• getting exit status from a pipe

    From Roger Oberholtzer@21:1/5 to All on Fri May 5 04:00:03 2023
    See $subject.

    I run a command as:

    set cmd [open "|command"]

    Eventually, I close it. As one does.

    How do I get the exit status (?$ in bash or %errorlevel% in dos) from 'command'? In the samples I see, they use:

    catch {close $cmd} results options

    The claim is that this should contain the information from the command run in the pipe.

    I do not seem to get this. I'm testing on Windows.

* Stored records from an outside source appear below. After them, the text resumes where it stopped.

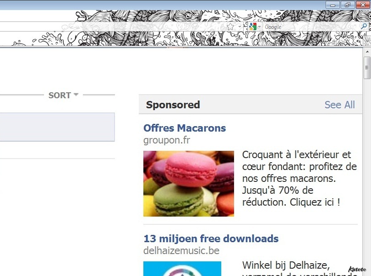Click the vertical scrollbar thumb
The image size is (371, 276).
pyautogui.click(x=367, y=68)

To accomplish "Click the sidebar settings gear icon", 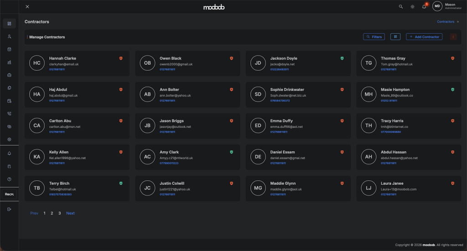I will click(x=9, y=140).
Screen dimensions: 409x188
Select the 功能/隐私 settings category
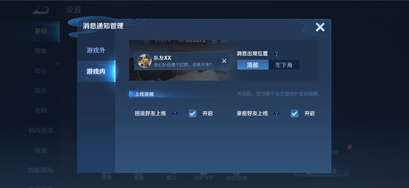pos(41,170)
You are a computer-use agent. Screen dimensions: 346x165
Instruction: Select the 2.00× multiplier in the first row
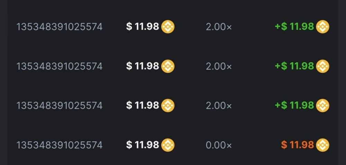click(x=219, y=27)
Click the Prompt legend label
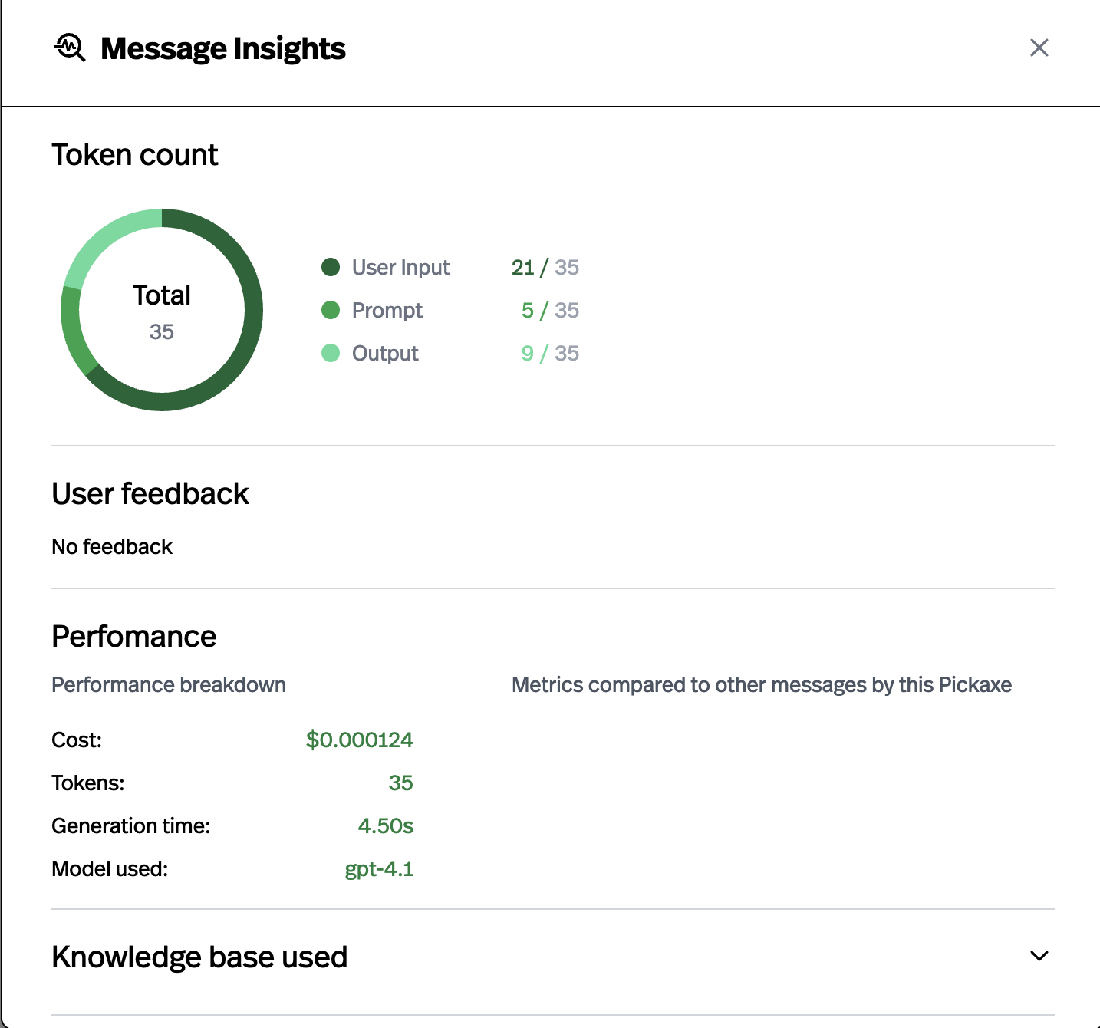The width and height of the screenshot is (1100, 1028). click(x=387, y=310)
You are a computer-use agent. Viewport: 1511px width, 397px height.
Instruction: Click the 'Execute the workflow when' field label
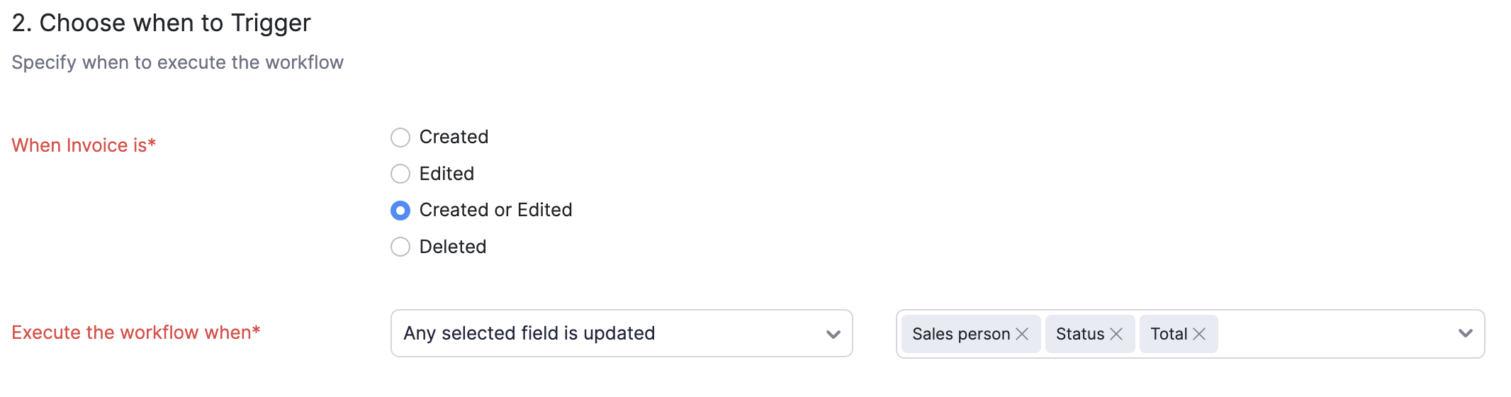coord(136,332)
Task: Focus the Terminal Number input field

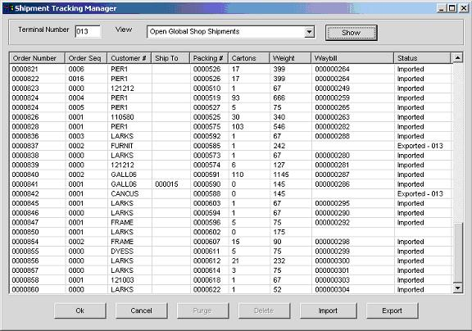Action: 88,32
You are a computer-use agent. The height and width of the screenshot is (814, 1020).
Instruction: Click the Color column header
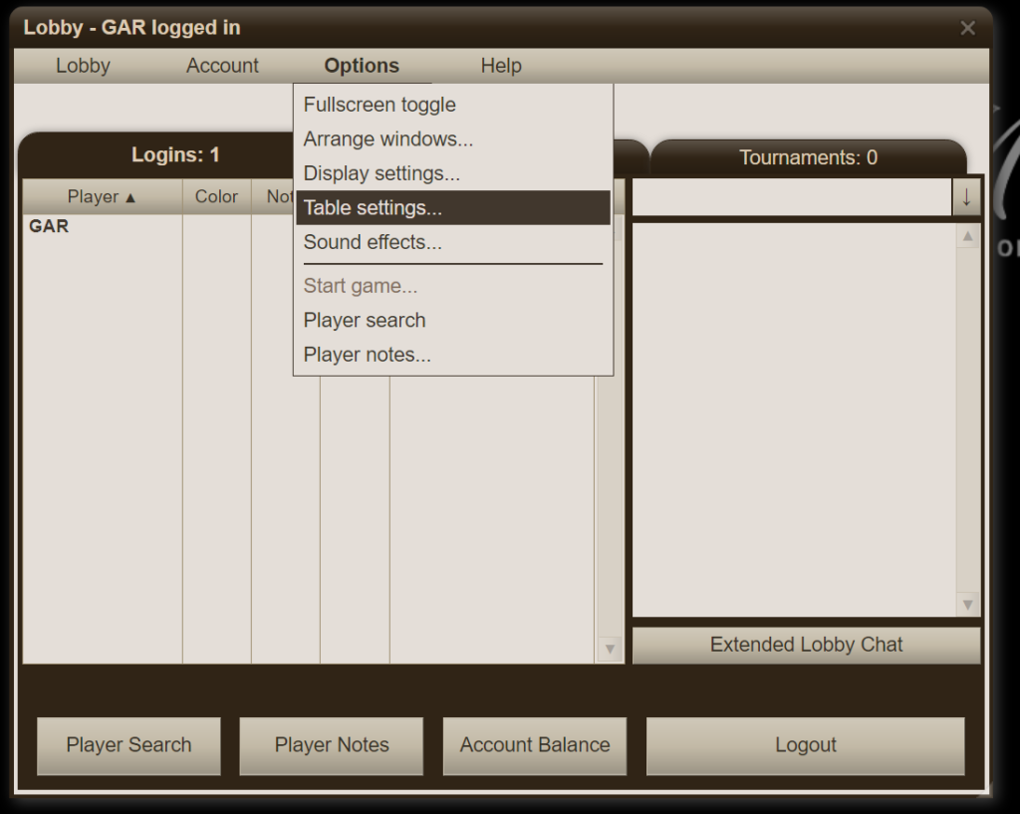tap(216, 196)
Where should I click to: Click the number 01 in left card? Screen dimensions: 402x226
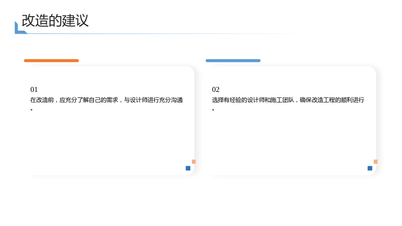tap(34, 89)
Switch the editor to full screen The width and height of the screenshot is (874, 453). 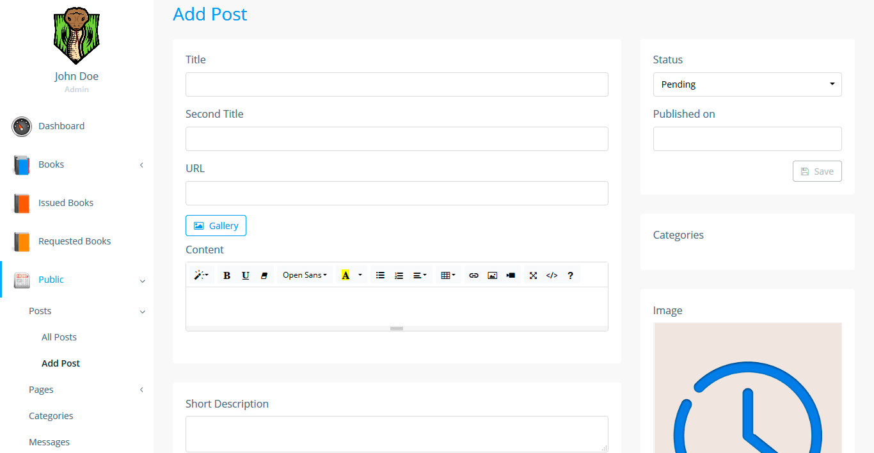[533, 275]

    If I run 'command' at the prompt, I see that it exits with, say, 5 (which makes sense for the command). What I get in the results is a code of 1, and typically something like "command exited unexpectedly". I do not see it doing that when run directly.

    Have I missed some critical point?

    The reason I am doing it as a pipe is that it can be a very long running command, and I want the Tcl program that calls it to still be active. And I want access to whatever it prints. That part is working. It seem to properly detect when the pipe is
    closed (eof $cmd).

    I'm basing my code on

    https://wiki.tcl-lang.org/page/Execute+in+Parallel+and+Wait

    Aside from getting the exit status, the code seems to work. Except I think the "catch [close $cmd] r o" should use curly brackets. I did try that to see if there was some voodoo thing going on. It made no difference.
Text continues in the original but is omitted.